* _SUPPLIED RECORDS_:

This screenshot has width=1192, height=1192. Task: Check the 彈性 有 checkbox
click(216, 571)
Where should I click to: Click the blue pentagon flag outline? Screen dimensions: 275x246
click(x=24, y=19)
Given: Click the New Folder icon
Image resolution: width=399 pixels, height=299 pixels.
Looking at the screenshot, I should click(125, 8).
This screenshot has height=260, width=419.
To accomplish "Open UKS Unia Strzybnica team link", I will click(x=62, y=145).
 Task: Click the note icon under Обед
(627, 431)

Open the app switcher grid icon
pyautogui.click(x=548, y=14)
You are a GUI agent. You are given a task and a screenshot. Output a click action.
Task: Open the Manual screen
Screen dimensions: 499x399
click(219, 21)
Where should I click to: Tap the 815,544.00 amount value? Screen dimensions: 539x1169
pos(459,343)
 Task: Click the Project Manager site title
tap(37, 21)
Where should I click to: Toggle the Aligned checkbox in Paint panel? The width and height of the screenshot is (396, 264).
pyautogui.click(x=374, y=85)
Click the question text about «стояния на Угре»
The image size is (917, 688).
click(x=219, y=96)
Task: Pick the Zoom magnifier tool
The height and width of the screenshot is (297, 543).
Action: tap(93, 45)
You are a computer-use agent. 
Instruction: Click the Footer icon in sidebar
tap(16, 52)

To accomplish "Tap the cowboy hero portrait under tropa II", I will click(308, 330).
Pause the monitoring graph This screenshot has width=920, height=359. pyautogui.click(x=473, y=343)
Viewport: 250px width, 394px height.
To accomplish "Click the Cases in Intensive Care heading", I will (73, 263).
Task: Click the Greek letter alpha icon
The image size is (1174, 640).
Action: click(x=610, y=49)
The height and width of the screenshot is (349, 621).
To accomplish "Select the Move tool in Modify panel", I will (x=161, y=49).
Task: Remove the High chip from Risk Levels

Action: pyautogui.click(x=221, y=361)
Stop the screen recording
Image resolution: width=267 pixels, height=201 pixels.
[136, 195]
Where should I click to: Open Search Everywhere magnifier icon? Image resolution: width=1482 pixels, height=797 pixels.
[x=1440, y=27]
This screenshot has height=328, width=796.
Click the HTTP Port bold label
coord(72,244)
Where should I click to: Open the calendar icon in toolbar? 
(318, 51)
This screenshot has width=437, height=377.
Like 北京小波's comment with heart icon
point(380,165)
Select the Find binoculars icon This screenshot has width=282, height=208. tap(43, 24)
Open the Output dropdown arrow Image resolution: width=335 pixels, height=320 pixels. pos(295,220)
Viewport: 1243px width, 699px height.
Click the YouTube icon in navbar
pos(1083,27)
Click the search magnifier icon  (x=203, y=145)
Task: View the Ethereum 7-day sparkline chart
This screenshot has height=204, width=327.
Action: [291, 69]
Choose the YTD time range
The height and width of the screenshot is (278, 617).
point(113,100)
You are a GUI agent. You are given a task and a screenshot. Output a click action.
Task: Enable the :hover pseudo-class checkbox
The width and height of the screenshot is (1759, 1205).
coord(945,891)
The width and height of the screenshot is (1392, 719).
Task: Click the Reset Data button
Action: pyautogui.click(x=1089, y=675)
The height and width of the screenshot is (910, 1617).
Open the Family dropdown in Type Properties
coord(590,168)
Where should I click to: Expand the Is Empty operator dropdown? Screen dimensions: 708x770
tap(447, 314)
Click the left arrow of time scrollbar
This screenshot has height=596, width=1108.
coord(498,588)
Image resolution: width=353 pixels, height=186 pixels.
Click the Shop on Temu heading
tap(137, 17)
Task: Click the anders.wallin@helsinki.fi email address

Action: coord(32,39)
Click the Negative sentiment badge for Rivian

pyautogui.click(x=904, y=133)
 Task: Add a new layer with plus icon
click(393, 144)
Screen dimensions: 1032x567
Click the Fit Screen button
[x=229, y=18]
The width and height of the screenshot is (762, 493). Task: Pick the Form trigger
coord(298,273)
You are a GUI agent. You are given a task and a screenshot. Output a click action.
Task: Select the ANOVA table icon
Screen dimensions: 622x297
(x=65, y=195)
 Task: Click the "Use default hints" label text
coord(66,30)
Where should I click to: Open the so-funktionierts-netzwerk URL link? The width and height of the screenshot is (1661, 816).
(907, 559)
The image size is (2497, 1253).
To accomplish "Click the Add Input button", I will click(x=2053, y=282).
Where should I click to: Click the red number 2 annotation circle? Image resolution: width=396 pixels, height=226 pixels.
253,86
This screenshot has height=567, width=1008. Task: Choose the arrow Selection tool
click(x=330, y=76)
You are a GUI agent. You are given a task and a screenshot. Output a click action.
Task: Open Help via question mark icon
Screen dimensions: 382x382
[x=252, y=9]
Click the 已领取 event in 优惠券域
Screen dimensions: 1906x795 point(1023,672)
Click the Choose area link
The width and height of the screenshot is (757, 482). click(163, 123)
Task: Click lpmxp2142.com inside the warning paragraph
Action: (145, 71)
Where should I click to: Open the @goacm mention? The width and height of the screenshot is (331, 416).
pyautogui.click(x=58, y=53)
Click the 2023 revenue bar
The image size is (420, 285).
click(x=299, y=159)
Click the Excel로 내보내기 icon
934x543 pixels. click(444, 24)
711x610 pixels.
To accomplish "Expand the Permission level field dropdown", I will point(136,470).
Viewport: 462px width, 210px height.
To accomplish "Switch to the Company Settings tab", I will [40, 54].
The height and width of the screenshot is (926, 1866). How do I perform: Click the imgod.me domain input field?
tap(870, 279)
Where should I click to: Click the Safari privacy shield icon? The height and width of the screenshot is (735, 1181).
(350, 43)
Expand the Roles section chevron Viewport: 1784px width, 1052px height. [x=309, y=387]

* _TASK DESCRIPTION_:
Rewrite these lines with "Viewport" swapped for "Window" everywhere it appears, keeping everything else the same.

* _THE REPLY_:
This screenshot has width=1192, height=1192. Task: Check the 彈性 有 checkbox
click(216, 571)
Where should I click to: Click the blue pentagon flag outline? Screen dimensions: 275x246
click(x=24, y=19)
Given: Click the New Folder icon
Image resolution: width=399 pixels, height=299 pixels.
Looking at the screenshot, I should click(125, 8).
This screenshot has height=260, width=419.
To accomplish "Open UKS Unia Strzybnica team link", I will click(x=62, y=145).
 Task: Click the note icon under Обед
(627, 431)

Open the app switcher grid icon
pyautogui.click(x=548, y=14)
You are a GUI agent. You are given a task and a screenshot. Output a click action.
Task: Open the Manual screen
Screen dimensions: 499x399
click(219, 21)
Where should I click to: Tap the 815,544.00 amount value? Screen dimensions: 539x1169
pos(459,343)
 Task: Click the Project Manager site title
tap(37, 21)
Where should I click to: Toggle the Aligned checkbox in Paint panel? The width and height of the screenshot is (396, 264).
pyautogui.click(x=374, y=85)
Click the question text about «стояния на Угре»
The image size is (917, 688).
click(x=219, y=96)
Task: Pick the Zoom magnifier tool
The height and width of the screenshot is (297, 543).
Action: tap(93, 45)
You are a computer-use agent. 
Instruction: Click the Footer icon in sidebar
tap(16, 52)

To accomplish "Tap the cowboy hero portrait under tropa II", I will click(308, 330).
Pause the monitoring graph This screenshot has width=920, height=359. pyautogui.click(x=473, y=343)
Window: 250px width, 394px height.
To accomplish "Click the Cases in Intensive Care heading", I will (73, 263).
Task: Click the Greek letter alpha icon
The image size is (1174, 640).
Action: click(x=610, y=49)
The height and width of the screenshot is (349, 621).
To accomplish "Select the Move tool in Modify panel", I will (x=161, y=49).
Task: Remove the High chip from Risk Levels

Action: pyautogui.click(x=221, y=361)
Stop the screen recording
Image resolution: width=267 pixels, height=201 pixels.
[136, 195]
Where should I click to: Open Search Everywhere magnifier icon? Image resolution: width=1482 pixels, height=797 pixels.
[x=1440, y=27]
This screenshot has height=328, width=796.
Click the HTTP Port bold label
coord(72,244)
Where should I click to: Open the calendar icon in toolbar? 
(318, 51)
This screenshot has width=437, height=377.
Like 北京小波's comment with heart icon
point(380,165)
Select the Find binoculars icon This screenshot has width=282, height=208. tap(43, 24)
Open the Output dropdown arrow Image resolution: width=335 pixels, height=320 pixels. pos(295,220)
Window: 1243px width, 699px height.
Click the YouTube icon in navbar
pos(1083,27)
Click the search magnifier icon  (x=203, y=145)
Task: View the Ethereum 7-day sparkline chart
This screenshot has height=204, width=327.
Action: [291, 69]
Choose the YTD time range
The height and width of the screenshot is (278, 617).
point(113,100)
You are a GUI agent. You are given a task and a screenshot. Output a click action.
Task: Enable the :hover pseudo-class checkbox
The width and height of the screenshot is (1759, 1205).
coord(945,891)
The width and height of the screenshot is (1392, 719).
Task: Click the Reset Data button
Action: pyautogui.click(x=1089, y=675)
The height and width of the screenshot is (910, 1617).
Open the Family dropdown in Type Properties
coord(590,168)
Where should I click to: Expand the Is Empty operator dropdown? Screen dimensions: 708x770
tap(447, 314)
Click the left arrow of time scrollbar
This screenshot has height=596, width=1108.
coord(498,588)
Image resolution: width=353 pixels, height=186 pixels.
Click the Shop on Temu heading
tap(137, 17)
Task: Click the anders.wallin@helsinki.fi email address

Action: coord(32,39)
Click the Negative sentiment badge for Rivian

pyautogui.click(x=904, y=133)
 Task: Add a new layer with plus icon
click(393, 144)
Screen dimensions: 1032x567
Click the Fit Screen button
[x=229, y=18]
The width and height of the screenshot is (762, 493). Task: Pick the Form trigger
coord(298,273)
You are a GUI agent. You are given a task and a screenshot. Output a click action.
Task: Select the ANOVA table icon
Screen dimensions: 622x297
(x=65, y=195)
 Task: Click the "Use default hints" label text
coord(66,30)
Where should I click to: Open the so-funktionierts-netzwerk URL link? The width and height of the screenshot is (1661, 816).
(907, 559)
The image size is (2497, 1253).
To accomplish "Click the Add Input button", I will click(x=2053, y=282).
Where should I click to: Click the red number 2 annotation circle? Image resolution: width=396 pixels, height=226 pixels.
253,86
This screenshot has height=567, width=1008. Task: Choose the arrow Selection tool
click(x=330, y=76)
You are a GUI agent. You are given a task and a screenshot. Output a click action.
Task: Open Help via question mark icon
Screen dimensions: 382x382
[x=252, y=9]
Click the 已领取 event in 优惠券域
Screen dimensions: 1906x795 point(1023,672)
Click the Choose area link
The width and height of the screenshot is (757, 482). click(163, 123)
Task: Click lpmxp2142.com inside the warning paragraph
Action: (145, 71)
Where should I click to: Open the @goacm mention? The width and height of the screenshot is (331, 416).
pyautogui.click(x=58, y=53)
Click the 2023 revenue bar
The image size is (420, 285).
click(x=299, y=159)
Click the Excel로 내보내기 icon
934x543 pixels. click(444, 24)
711x610 pixels.
To accomplish "Expand the Permission level field dropdown", I will point(136,470).
Window: 462px width, 210px height.
To accomplish "Switch to the Company Settings tab", I will [40, 54].
The height and width of the screenshot is (926, 1866). How do I perform: Click the imgod.me domain input field?
tap(870, 279)
Where should I click to: Click the Safari privacy shield icon? The height and width of the screenshot is (735, 1181).
(350, 43)
Expand the Roles section chevron Window: 1784px width, 1052px height. [x=309, y=387]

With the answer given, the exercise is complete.